私達があらかた異形を片付けて、寛永寺に近づく。門をみんなで無理やりこじ開けると、柳生が緋勇の秘技《黄龍》によりトドメをさされた直後だった。
「ぐううううッ!」
緋勇たちが《黄龍》に弾き飛ばされてしまう。柳生を庇ったのかと思いきや、《黄龍》の巨大な口が柳生をもろとも飲み込んでしまった。血しぶきがとぶ。えぐい音がする。皮や骨がぐちゃぐちゃになって咀嚼され、飲み込まれる音がした。
「た、たべちゃった......」
「いったいなにが......?」
「術者が死んだら、《黄龍》は姿を消すはずでは......?」
「《黄龍》がおかしいの!いきなり柳生を攻撃したかと思ったら、御堂を破壊し始めて!」
「やっぱり《陰の黄龍の器》に無理やり押し込めたから降臨に失敗したのか!?」
「それは帝国時代にやらかしてるはずだ。柳生ならなにか......」
答えは私の《力》が教えてくれた。
「柳生は《黄龍》の《力》、《龍脈》の《力》を活性化させすぎたんです。それも陰陽を無理やり分けて高めすぎた。《龍脈》は安定を求めています。龍麻君の攻撃により《陽氣》が著しく高まったせいで、《陰気》を欲っしたんでしょう」
私が解説している間も執拗な襲いかかりで柳生は見るも無惨な姿に破壊されていく。《龍脈》により復活していた柳生は、《龍脈》自身により破壊されてしまったのだ。《黄龍》が狂気を氾濫させていた。

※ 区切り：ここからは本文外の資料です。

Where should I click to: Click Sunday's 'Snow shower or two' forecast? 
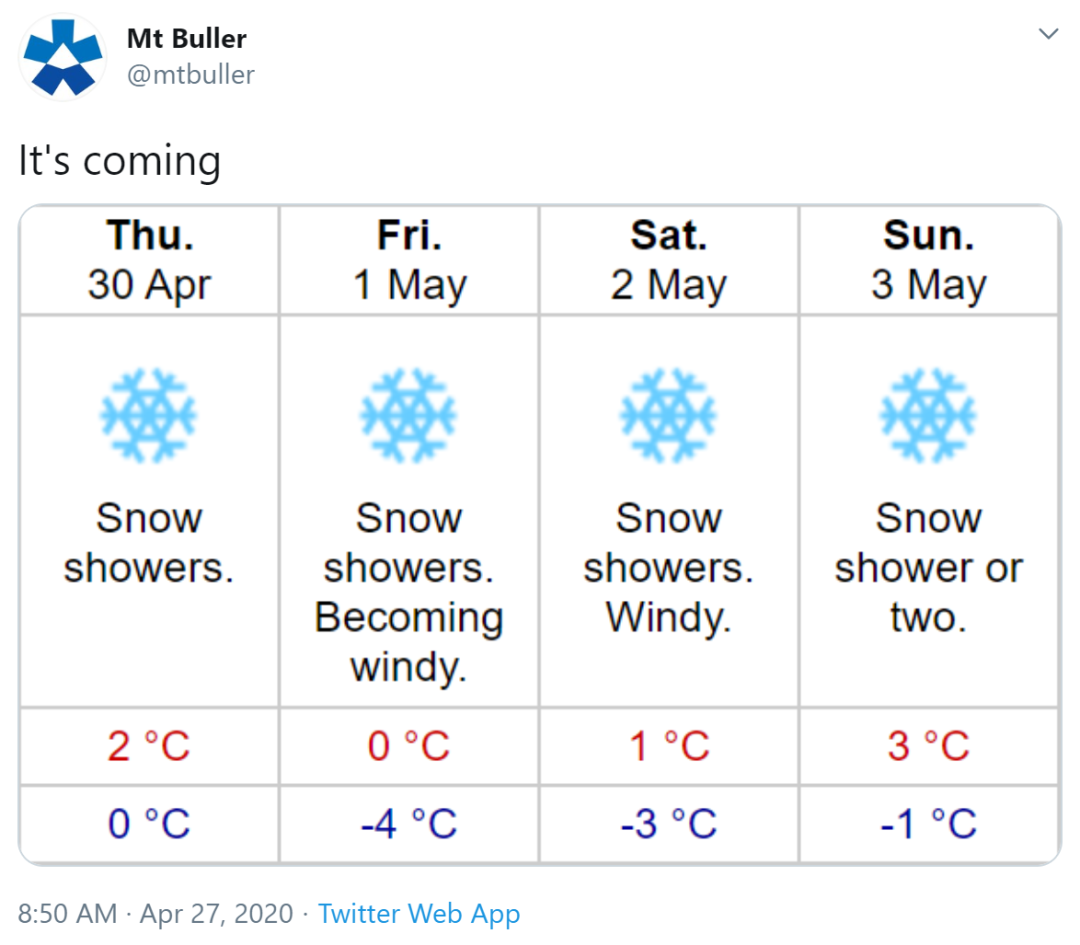pos(928,567)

《黄龍》というものは、人間の生命をまったくごみのように無視して成立するらしい。火の海のようになった寛永寺にて、妖魔は《陰気》をもとめて《黄龍》によって蠅のように容易に、蠅のようにきりなく殺されていった。
激しい戦闘が繰り広げられており、腕や脚や目を失った妖魔が、見捨てられた亡霊のように通りをさすらっていたが、全て食い尽くされてしまった。
寛永寺敷地内の風景は、なんだか乱杭歯の口を思わせる、見たことのないものに変貌していた。 建物があったはずの場所が、ぶっきらぼうな更地になっているのだった。焼けただれた風景は絶望にみちている。
「まずいです、このままだと東京が!」
私の言葉に緋勇たちは青ざめる。
瓦礫の山壁に囲まれた世界に鎮座する《黄龍》が咆哮する。
「へ、面白くなってきたじゃねえか」
「つまり、だ。《陰の黄龍の器》になってる天龍院の先生か生徒がまだ核にあるから《黄龍》は消えないんだろ?なら、分離できれば......」
「でもただでさえ暴走してるのに、器から離しちゃって大丈夫なの?」
「やってみるしかない。俺がその受け皿になってやる」
緋勇の言葉に一瞬の静寂が訪れた。
「自我が塗りつぶされたらそれまでだ。でも俺は死ぬ気は無いよ」
力強い言葉だった。
そして、私達は最後の戦いに挑むことになったのである。